The attribution is based on six steps on the obverse:
1. Position of peak of "1" vertically relative to the point of the bust - distance between the two light blue horiz. lines
2. Position of point of bust horizontally relative to the peak of the "1" - yellow vert. line
3. Position of the downward-pointing hair curl over the first numeral "8" in the date - green vert. line
4. The distance of the bottom of the lower most hair curl below the bust relative to the third numeral in the date - distance in between red horiz. lines
5. Position of the leftmost edge of the base of the first "1" in the date horizontally relative to the denticle most immediately adjacent below the numeral - blue vert. line
6. Position of the leftmost edge of the base of the first "1" in the date vertically relative to the denticle most immediately adjacent below the numeral - distance between the orange horiz. lines
Here is a quick diagram I knocked out in Photoshop to give you an idea of what you are looking at.
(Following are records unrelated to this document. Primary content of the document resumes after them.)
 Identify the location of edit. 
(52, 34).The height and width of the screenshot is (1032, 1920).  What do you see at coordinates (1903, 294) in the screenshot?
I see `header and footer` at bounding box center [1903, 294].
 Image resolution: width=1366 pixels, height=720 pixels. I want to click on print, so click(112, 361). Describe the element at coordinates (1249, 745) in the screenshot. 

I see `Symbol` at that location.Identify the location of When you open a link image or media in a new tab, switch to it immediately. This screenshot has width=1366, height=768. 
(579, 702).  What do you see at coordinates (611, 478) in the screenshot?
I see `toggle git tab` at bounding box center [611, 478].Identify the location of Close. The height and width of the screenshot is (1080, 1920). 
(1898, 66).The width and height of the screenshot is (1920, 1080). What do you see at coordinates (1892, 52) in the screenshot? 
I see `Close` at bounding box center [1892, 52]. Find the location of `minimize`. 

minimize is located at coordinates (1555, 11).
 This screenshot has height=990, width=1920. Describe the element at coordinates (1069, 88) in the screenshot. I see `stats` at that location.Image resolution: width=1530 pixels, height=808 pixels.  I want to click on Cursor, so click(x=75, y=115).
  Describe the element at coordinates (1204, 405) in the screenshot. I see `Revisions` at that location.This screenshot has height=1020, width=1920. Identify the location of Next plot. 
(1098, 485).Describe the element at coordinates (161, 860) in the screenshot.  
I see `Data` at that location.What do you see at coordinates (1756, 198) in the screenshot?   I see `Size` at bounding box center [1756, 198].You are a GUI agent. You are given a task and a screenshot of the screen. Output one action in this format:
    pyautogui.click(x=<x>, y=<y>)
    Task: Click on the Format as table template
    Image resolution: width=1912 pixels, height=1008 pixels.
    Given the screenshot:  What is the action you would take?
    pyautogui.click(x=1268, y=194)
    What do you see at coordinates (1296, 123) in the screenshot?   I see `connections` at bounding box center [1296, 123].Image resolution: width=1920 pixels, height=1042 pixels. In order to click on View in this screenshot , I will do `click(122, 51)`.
It features an 1847, Newcomb 29 variety.


If you don't have Newcomb or Grellman's book, study pictures of the variety you are wanting to hunt for, and note the positions of the 6 obverse areas above. Then start looking for matches.
Reverse is tougher -- easiest way to check reverses is to get a good, high res photo of the reverse of the variety you are hunting and use a photo program to render it partially transparent and to overlay that reverse on top of the reverse you are looking at, and see how close they are.